From: "Dr. David Alan Gilbert" <dgilbert@redhat.com>
To: Paolo Bonzini <pbonzini@redhat.com>
Cc: Jay Zhou <jianjay.zhou@huawei.com>,
rkrcmar@redhat.com, qemu-devel@nongnu.org, quintela@redhat.com,
armbru@redhat.com, arei.gonglei@huawei.com,
zhang.zhanghailiang@huawei.com, wangxinxin.wang@huawei.com,
weidong.huang@huawei.com, aarcange@redhat.com,
Xiao Guangrong <xiaoguangrong@tencent.com>
Subject: Re: [Qemu-devel] [PATCH] migration: optimize the downtime
Date: Mon, 24 Jul 2017 20:03:32 +0100 [thread overview]
Message-ID: <20170724190331.GH2127@work-vm> (raw)
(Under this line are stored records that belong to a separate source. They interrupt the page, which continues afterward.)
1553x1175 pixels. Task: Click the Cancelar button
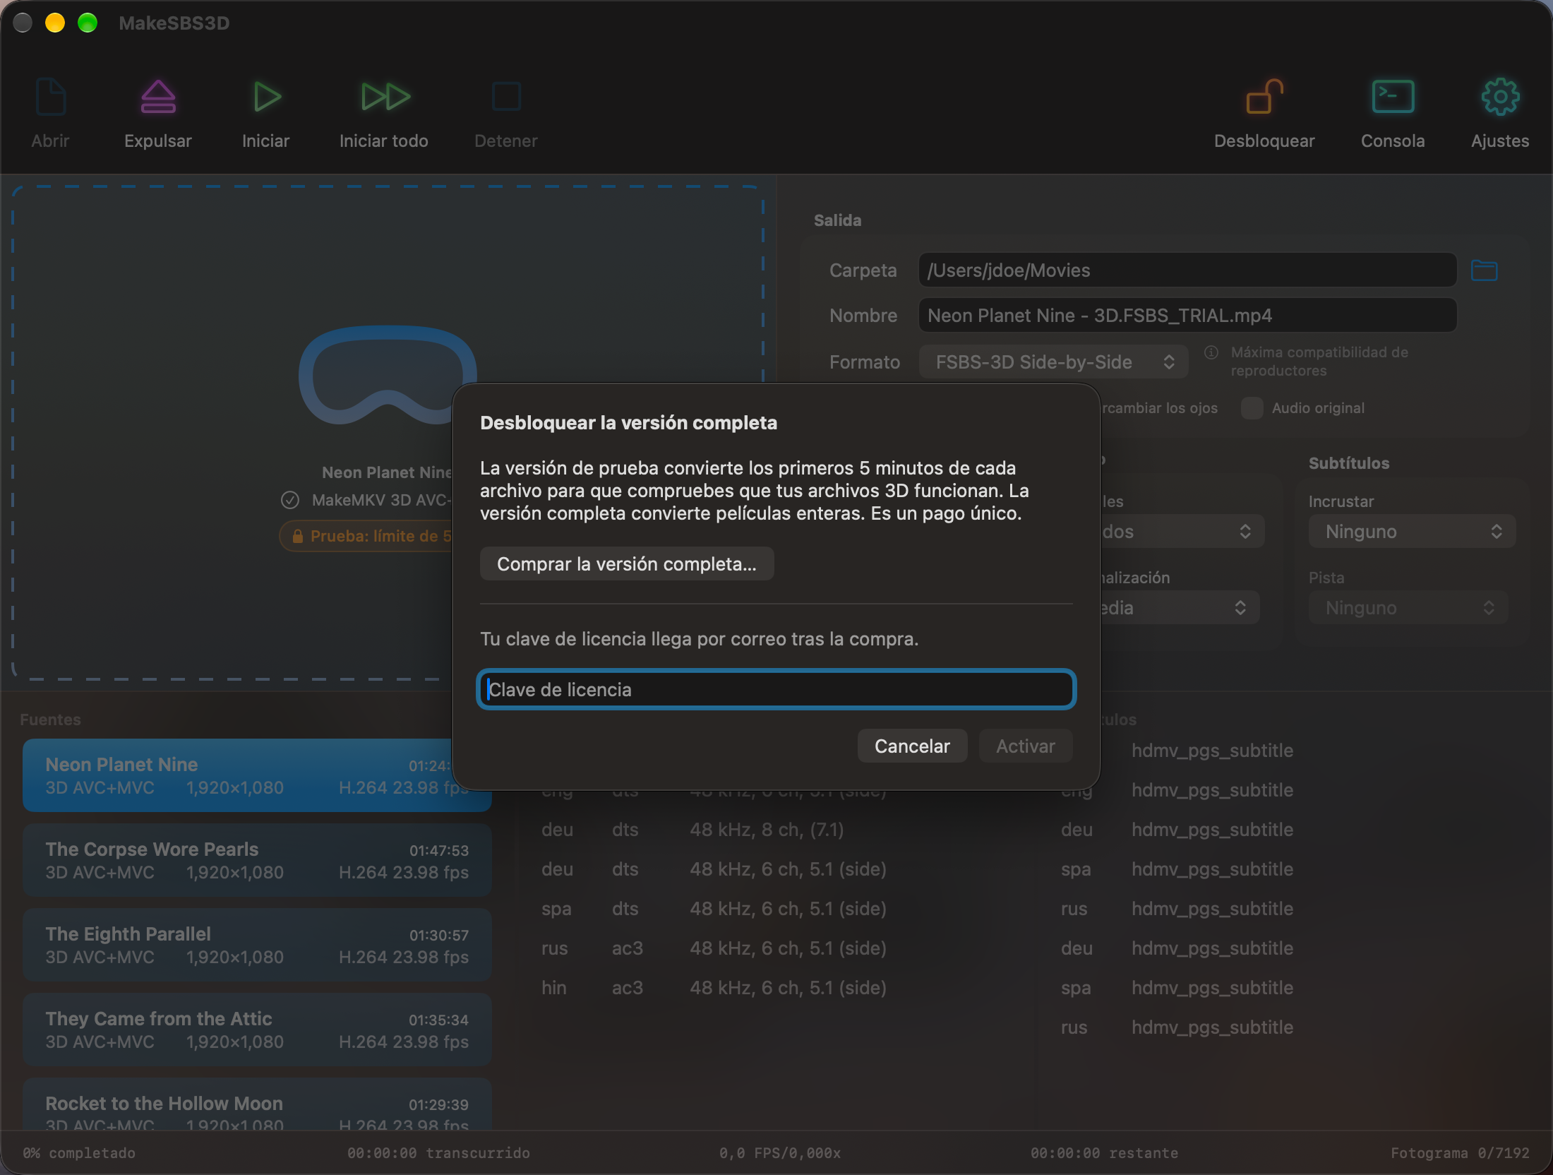(912, 746)
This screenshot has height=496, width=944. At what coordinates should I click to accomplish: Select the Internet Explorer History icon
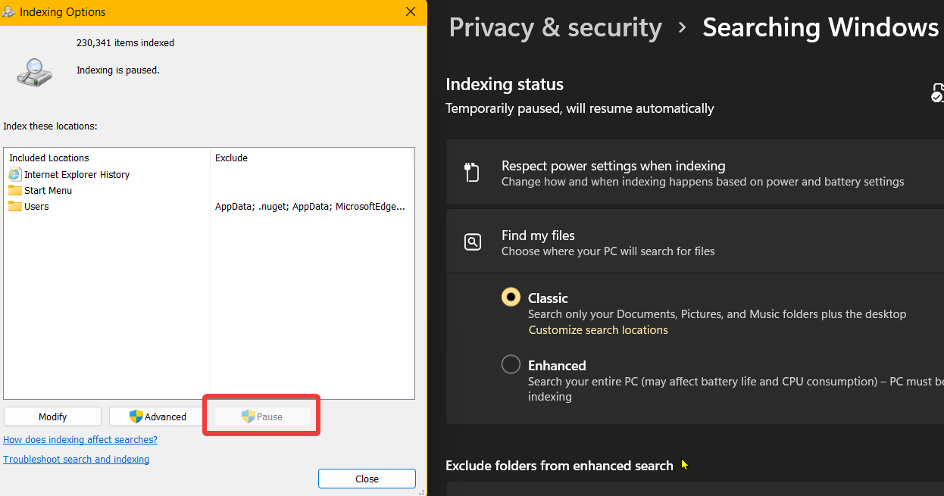pos(15,174)
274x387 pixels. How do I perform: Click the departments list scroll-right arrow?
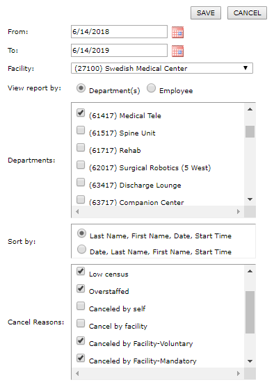coord(238,211)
In-Reply-To: <9cea170f-90eb-78e5-6b52-8dd882efd160@redhat.com>
* Paolo Bonzini (pbonzini@redhat.com) wrote:
> On 24/07/2017 17:35, Dr. David Alan Gilbert wrote:
> > * Jay Zhou (jianjay.zhou@huawei.com) wrote:
> >> Hi Dave,
> >>
> >> On 2017/7/21 17:49, Dr. David Alan Gilbert wrote:
> >>> * Jay Zhou (jianjay.zhou@huawei.com) wrote:
> >>>> Qemu_savevm_state_cleanup() takes about 300ms in my ram migration tests
> >>>> with a 8U24G vm(20G is really occupied), the main cost comes from
> >>>> KVM_SET_USER_MEMORY_REGION ioctl when mem.memory_size = 0 in
> >>>> kvm_set_user_memory_region(). In kmod, the main cost is
> >>>> kvm_zap_obsolete_pages(), which traverses the active_mmu_pages list to
> >>>> zap the unsync sptes.
> >>>
> >>> Hi Jay,
> >>> Is this actually increasing the real downtime when the guest isn't
> >>> running, or is it just the reported time? I see that the s->downtime
> >>> value is calculated right after where we currently call
> >>> qemu_savevm_state_cleanup.
> >>
> >> It actually increased the real downtime, I used the "ping" command to
> >> test. Reason is that the source side libvirt sends qmp to qemu to query
> >> the status of migration, which needs the BQL. qemu_savevm_state_cleanup
> >> is done with BQL, qemu can not handle the qmp if qemu_savevm_state_cleanup
> >> has not finished. And the source side libvirt delays about 300ms to notify
> >> the destination side libvirt to send the "cont" command to start the vm.
> >>
> >> I think the value of s->downtime is not accurate enough, maybe we could
> >> move the calculation of end_time after qemu_savevm_state_cleanup has done.
> >
> > I'm copying in Paolo, Radim and Andrea- is there anyway we can make the
> > teardown of KVMs dirty tracking not take so long? 300ms is a silly long time
> > on only a small VM.
>
> Xiao Guangrong is working on something vaguely related (but different
> and simpler because it's entirely contained within KVM), which is to
> make log_sync faster.
>
> The Intel folks working on clear containers also would like
> MemoryListeners to have a better complexity, but that's again separate
> from the "zapping" of SPTEs.
They do keep popping up; I remember they're a pain in COLO.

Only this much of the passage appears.